Hallo Edgar,
Prüfbesteck habe ich auch nicht, verwende fast nur Messer oder Glas. Werde mir irgendwann ein Prüfset mit Nadeln aus geeichten Metalllegierungen zulegen.
In deinem Fall ist ein Glasscherben das Richtige. Pyrit ritzt das Glas (Kratzer ggf. mit Lupe oder Bino betrachten). Ritzt die Ecke des Glases das Mineral, ist es Chalkopyrit.
Das mit der Kupfermünze muss wohl noch vom Acricola stammen (Spaß). Du hast Recht, die modernen Legierungen haben nicht Härte 3.
Habe für Härte 3 einen angespitzten Kupferdraht.
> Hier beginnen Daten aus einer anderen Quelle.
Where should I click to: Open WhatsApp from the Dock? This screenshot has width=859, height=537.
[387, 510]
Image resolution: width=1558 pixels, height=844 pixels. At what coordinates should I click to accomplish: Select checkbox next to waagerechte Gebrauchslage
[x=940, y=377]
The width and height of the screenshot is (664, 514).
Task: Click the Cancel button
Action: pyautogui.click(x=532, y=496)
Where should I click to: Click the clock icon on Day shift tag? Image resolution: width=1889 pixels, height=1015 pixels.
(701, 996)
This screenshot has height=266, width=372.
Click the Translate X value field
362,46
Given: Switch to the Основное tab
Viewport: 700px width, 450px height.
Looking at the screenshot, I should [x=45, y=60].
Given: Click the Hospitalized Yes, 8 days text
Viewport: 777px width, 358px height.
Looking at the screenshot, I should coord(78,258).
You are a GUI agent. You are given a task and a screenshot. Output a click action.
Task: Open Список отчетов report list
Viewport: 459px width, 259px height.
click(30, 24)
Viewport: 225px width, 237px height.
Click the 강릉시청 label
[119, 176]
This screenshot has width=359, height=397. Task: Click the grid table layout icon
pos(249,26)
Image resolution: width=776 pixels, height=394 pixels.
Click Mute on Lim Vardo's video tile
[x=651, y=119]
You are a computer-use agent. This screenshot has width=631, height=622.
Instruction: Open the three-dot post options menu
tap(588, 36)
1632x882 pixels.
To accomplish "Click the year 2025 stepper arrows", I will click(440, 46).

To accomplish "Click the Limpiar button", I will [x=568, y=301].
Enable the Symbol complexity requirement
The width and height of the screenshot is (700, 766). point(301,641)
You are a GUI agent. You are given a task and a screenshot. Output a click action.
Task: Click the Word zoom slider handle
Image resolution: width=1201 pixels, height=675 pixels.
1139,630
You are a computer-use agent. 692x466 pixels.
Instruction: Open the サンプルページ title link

Für's Erste kannst du nehmen: Fingernagel= 1,5, Kupferdraht= 3, Messingdraht=4, Fensterglas= 5,5 (älteres- modernes ist manchmal etwas härter oder gar gehärtet), Cuttermesser ca. 6, Quarzspitze 7, alles immer gut angespitzt. Genauso kann man noch entsprechend ein Kupfer-, Messingblech, eine kleine Glasplatte nehmen, um mit dem Mineral darauf zu kratzen. Man sollte das Ergebnis möglichst unter dem Bino ansehen, da man da den Kratzer gut sieht. Manchmal verwechselt man den Abrieb des Gegenstücks (Glas z. B.) mit dem Kratzer. Prüfbesteck mit Mineralspitze macht sicher ab Härte 7 Sinn, darunter würde ich Stifte aus entsprechenden Legierungen verwenden, da man die nachschleifen kann.